** WHAT IS NEEDED **
The whole listing needs retyping exactly; keep the pictures out of it.

********************

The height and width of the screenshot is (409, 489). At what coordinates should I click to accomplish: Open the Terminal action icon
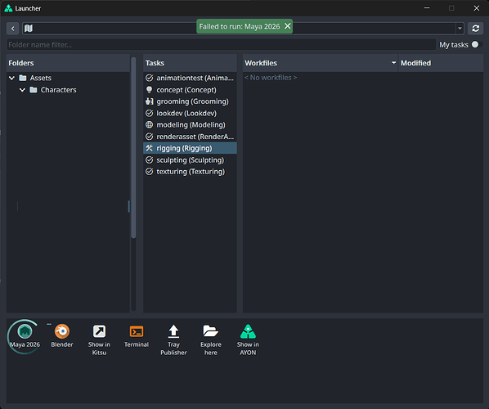click(137, 331)
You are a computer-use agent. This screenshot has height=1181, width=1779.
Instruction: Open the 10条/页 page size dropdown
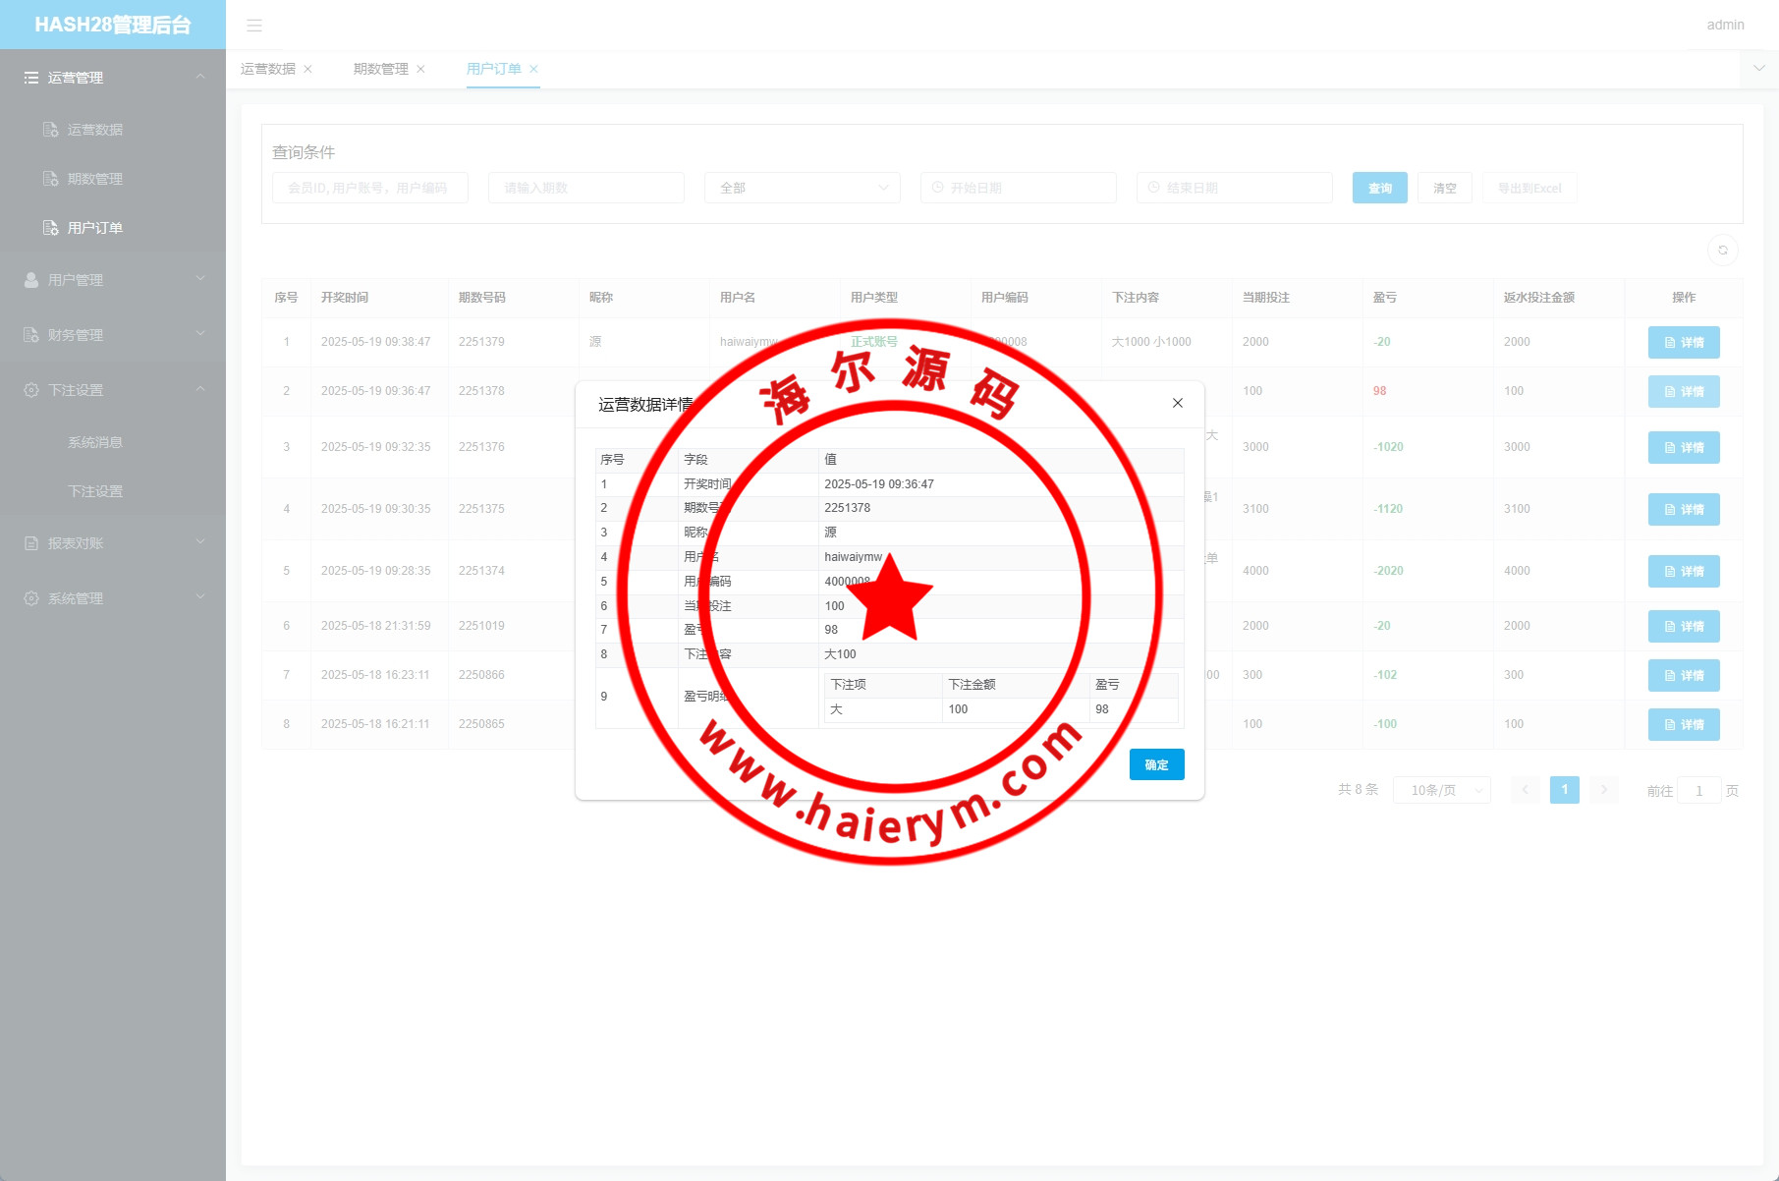point(1441,790)
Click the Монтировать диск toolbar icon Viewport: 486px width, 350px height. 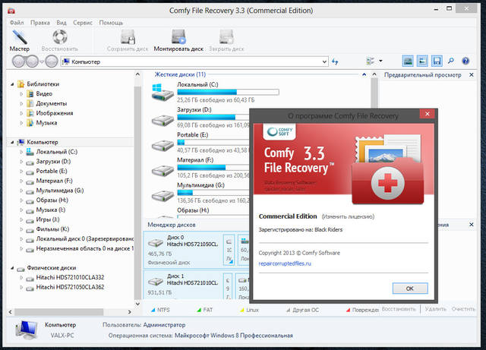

********************

** ANSWER TO THIS TASK **
The height and width of the screenshot is (409, 489). At what coordinates should I click to accomplish: Open the Terminal action icon
click(137, 331)
You are a computer-use agent. This screenshot has height=1181, width=1779.
Instruction: Open the 10条/页 page size dropdown
point(1441,790)
Click the Монтировать диск toolbar icon Viewport: 486px width, 350px height. 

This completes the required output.